Setelah Aji Dilayas wafat mulai terjadi permasalahan.
Kedua putra Aji Dilayas muncul dan memproklamirkan keinginannya menggantikan
ayahandanya menjadi raja. Si Amir dan Hasan merasa memiliki hak untuk menduduki
takhta kerajaan. Kubu si Amir yang bergelar Aji Pangiran Tua menyatakan sebagai
putra pertama raja adalah yang paling berhak untuk menjadi raja. Begitu pula
dari kubu si Hasan yang didampingi oleh ibundanya Ratu Agung mengatakan
Hasan-lah yang paling berhak untuk menduduki takhta kerajaan Berau yang ke
sepuluh, sebab Amir tidak ada ibunya yang mendampinginya. Perselisihan dua kubu
itu semakin hari semakin memanas. Sampai-sampai keduanya masing-masing
menyiapkan kekuatan dan pasukan. Apabila
terjadi hal-hal yang tidak diinginkan kedua kubu sudah siap untuk
bertahan dan menyerang lawan. Kedua kubu yang sudah terlanjur panas itu masing-masing bersikeras dengan haknya
sebagai penguasa kerajaan Berau. Dipersawahan, diperkebunan, pencari damar,
pencari getah kalapiai, pencari lilin madu, di lokasi mencari ikan sebagai
nelayan masing-masing kubu sudah memisahkan diri. Apabila sudah tidak
terbendung lagi dan harus berperang, kedua kubu yang sebenarnya adalah satu
rumpun dan satu keluarga itu sudah siap berperang mempertaruhkan nyawa.
Kerajaan Berau sangat genting, sedangkan pemimpin belum terpilih. Apabila
terjadi pertumpahan darah maka kerajaan Berau akan hilang dari sejarah.
Untuk menghindari perpecahan, kalangan bangsawan, wajir,
para punggawa, mangkubumi dan para menteri berkumpul bermusyawarah untuk
mencari jalan keluar yang terbaik, walaupun didalamnya ada pro dan kontra.

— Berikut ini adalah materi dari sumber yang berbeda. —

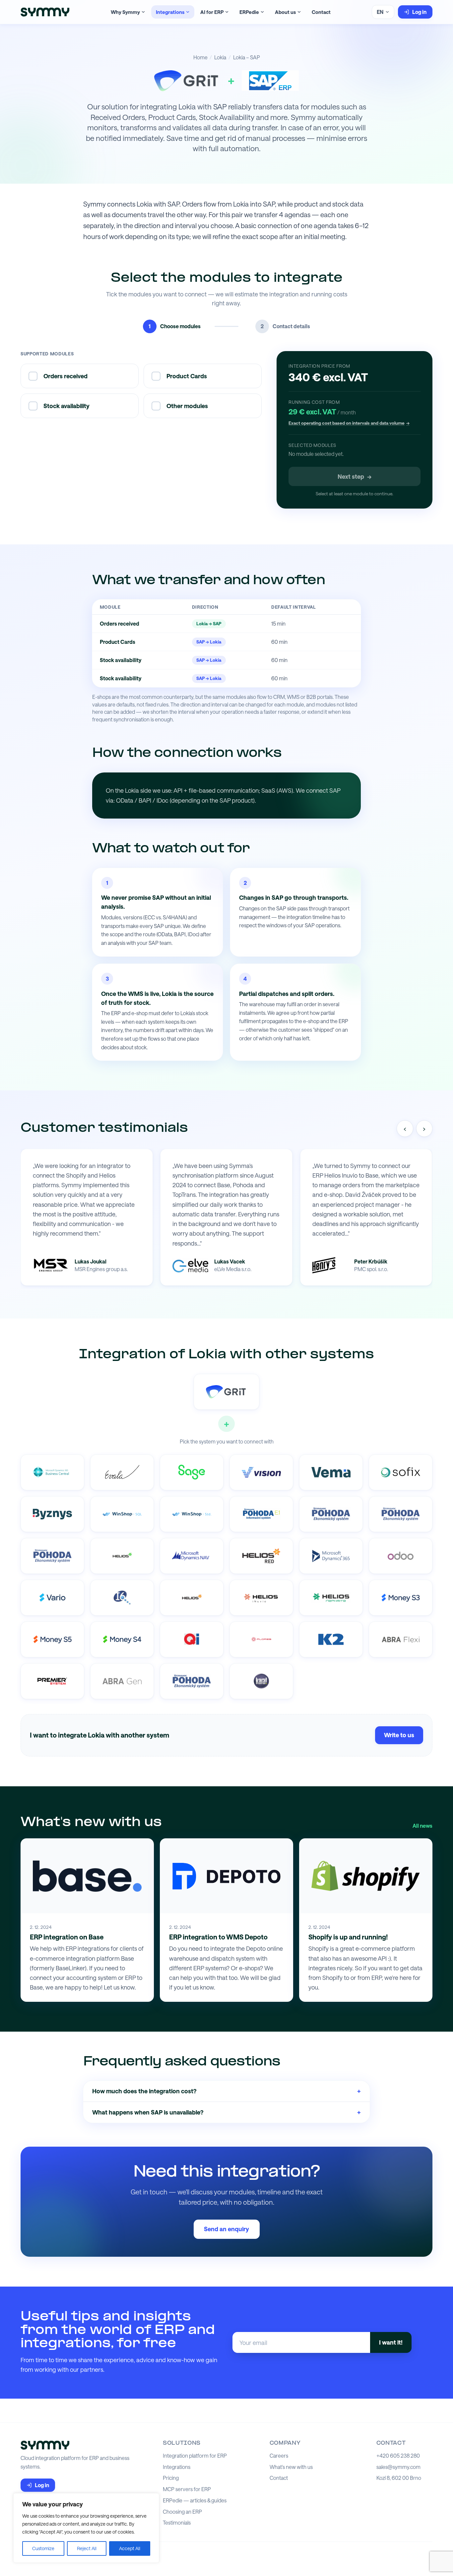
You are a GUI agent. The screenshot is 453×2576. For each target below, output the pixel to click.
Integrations (170, 12)
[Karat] (261, 1681)
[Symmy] (45, 12)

Berkat musyawarah dan mupakkat, membuahkan kesepakan, wilayah kerajaan Berau di
bagi menjadi dua daerah kekuasaan, yang masing-masing dikuasai oleh Aji
Pangiran Tua dan Aji Pangiran Dipati. Dalam pembagian wilayah tersebut lebih
kepada pembagian hasil dan pendapatan wilayah masing-masing. Sedangkan sebagai
pemimpin wilayah atau Raja Berau diatur secara bergantian yang menjadi raja
antara pihak Aji Pangiran Tua dan keturunannya dan Aji Pangiran Dipati dengan
keturunannya.
Wilayah kekuasaan nya adalah sebagai berikut :
- Aji Pangiran Tua menguasai daerah sebelah selatan dari Tanjung
Mangkalihat masuk sungai Kuran atau sungai Berau menuju hulu sampai
wilayah kiri kanan sungai Kelay.
- Aji Pangiran Dipati menguasai wilayah utara dari Kinabatangan
menyusur pantai sampai masuk sungai Kuran atau sungai Berau menuju kehulu
wilayah kiri kanan sungai Segah.
Atas kesepakatan tersebut kedua kubu yang berseteru
sedikit banyaknya merasa puas, kedua putra Aji Dilayas yang lain ibu itu
sama-sama mememiliki kesempatan untuk menjadi raja Berau. Kekosongan pemimpin
dikerajaan Berau setelah ayahda Aji Dilayas wafat harus segera diisi dengan
mengangkat raja baru. Hasil musyawarah mupakkat berlanjut pada pengangkatan
raja yang ke- 10 kerajaan Barrau. Raja kesepuluh diangkat Adji Pangeran Tua (
1640 – 1673 ), sedangkan adiknya Adji Pangeran Dipati diangkat menjadi
Mangkubumi yang dipersiapkan untuk menjadi raja berikutnya. Pada saat
pemerintahan Pangeran Tua ini Islam mulai masuk yang dibawa oleh seorang
saudagar musafir Arab yang bernama Mustafa. Sedangkan sebelumnya masih menganut
kepercayaan lama dan pengaruh Agama Hindu.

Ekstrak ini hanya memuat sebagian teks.